Here comes the heavy stuff: In the United States, domestic violence is running rampant, the pay gap remains unchanged, and reproductive rights are being stripped from women as if a fun game for politicians.

Though we’ve come a long way on the backs of the bold women before us, we still have a long way to go.

There are the naysayers that claim “everything is fine” for women. And that feminism is nothing but modern-day misandry. “Not all women are stuck at home with the kids,” they say. “Hey, a woman ran for president! How bad could it be?” There are even women that say feminism doesn’t matter because life is pretty good for them, so how could it be tough for anyone else?

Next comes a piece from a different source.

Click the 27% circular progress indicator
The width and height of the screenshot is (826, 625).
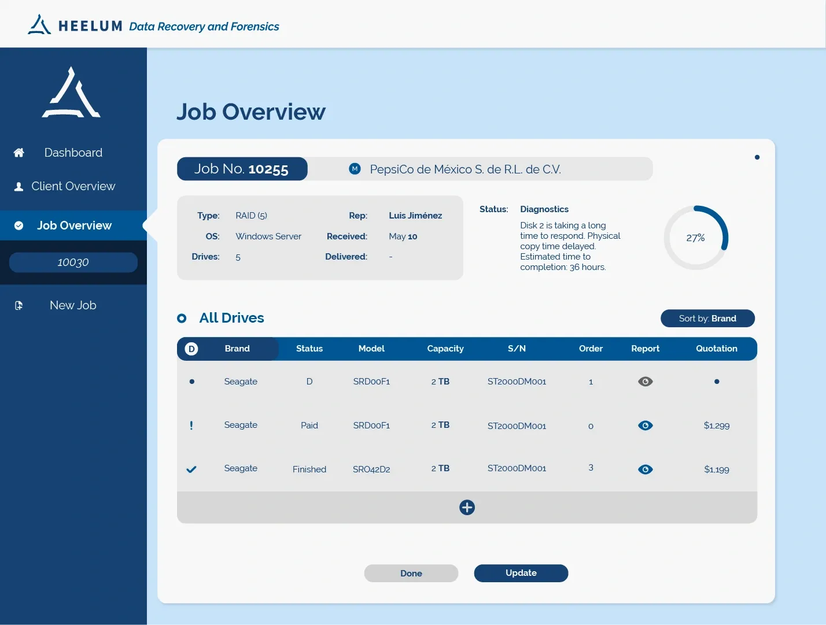pyautogui.click(x=695, y=238)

It seems that when the power of women rises, so do the voices against it. It’s the blind comments above (and the locker room talkers and comment trollers) that prove being a bold woman is more important now, than ever.

When many of us think of “bold women” we imagine Gloria Steinem yelling into a megaphone, Audre Lorde writing feminist manifestos, Sheryl Sandberg climbing the corporate ladder, Serena Williams shutting down sexist reporters, or Laverne Cox getting real about trans rights. Hey, it may even be your Aunt Linda who’s known for convincing every sales associate in Target to give her a discount. These are the type of women that stand up, speak up, and make the world work for them- and take absolute no sass while doing it.

But here’s a little secret: Bold doesn’t mean intimidating or extreme, or even loud. Bold means being brave and confident in your own way.

Maybe it’s standing up against your school’s dress code, staying on the phone to voice your concerns to your senator, joining the rec volleyball team even though you’ll be the only girl, saying “no” when you’re overbooked, ending a relationship that is dragging you down, applying for a job you know you’re totally “not qualified” for, speaking up in political discussions even if it scares you, maybe it’s as simple as being a “girl’s girl” and cheering for another woman’s success instead of putting her down.

Bold may look different for everyone-- but what we do know is that bold can be big or it can be little, and when we string it together, we make serious change. You may not be forming marches or writing feminists manifestos yet-- but it doesn’t mean you won’t be in the future.